If you don’t want to install the entire Anaconda distribution,
you can install Miniconda instead.
It essentially comes with conda and nothing else.
I.1.1 Anaconda cloud
What happens if we want to install a Python package
that isn’t on the list of the few thousand or so most popular data science packages
(i.e. the ones that are automatically available via the
conda install command)?
The answer is the Anaconda Cloud website,
where the community can post conda installation packages.
The utility of the Anaconda Cloud for research software engineers is best illustrated by an example. A few years ago, an atmospheric scientist by the name of Andrew Dawson wrote a Python package called windspharm for performing computations on global wind fields in spherical geometry. While many of Andrew’s colleagues routinely process global wind fields, atmospheric science is a relatively small field and thus the windspharm package will never have a big enough user base to make the list of popular data science packages supported by Anaconda.

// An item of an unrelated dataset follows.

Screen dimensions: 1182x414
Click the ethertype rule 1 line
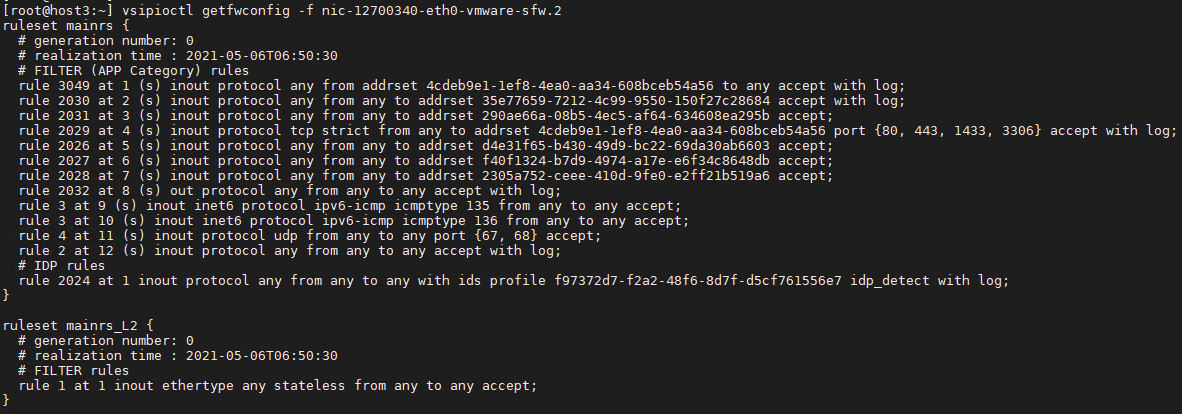(x=278, y=385)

Andrew has therefore posted a conda installation package to Anaconda Cloud (Figure I.1) so that users can install windspharm using conda:
$ conda install -c ajdawson windspharm
It turns out there are often multiple installation packages for the same library
up on Anaconda Cloud (e.g. Figure I.2).
To try and address this duplication problem conda-forge was launched,
which aims to be a central repository that contains just a single, up-to-date (and working)
version of each installation package on Anaconda Cloud.
You can therefore expand the selection of packages available via
beyond the chosen few thousand by adding the conda-forge channel to your conda configuration:
$ conda config --add channels conda-forge
The conda-forge website has instructions for adding a conda installation package to the conda-forge repository.
I.2 Environment management with conda
If you are working on several data science projects at once, installing all the libraries you need in the same place (i.e. the system default location) can become problematic. This is especially true if the projects rely on different versions of the same package, or if you are developing a new package and need to try new things. The way to avoid these issues is to create different virtual environments for different projects/tasks. The original environment manager for Python development was virtualenv, which has been more recently superseded by pipenv. The advantage that conda has over these options is that it is language agnostic (i.e. you can isolate non-Python packages in your environments too) and supports binary packages (i.e. you don’t need to compile the source code after installing), so it has become the environment manager of choice in data science. In this book conda is used to export the details of an environment when documenting the computational methodology for a report (Section 12.2) and to test how a new package installs without disturbing anything in our main Python installation (Section 13.2).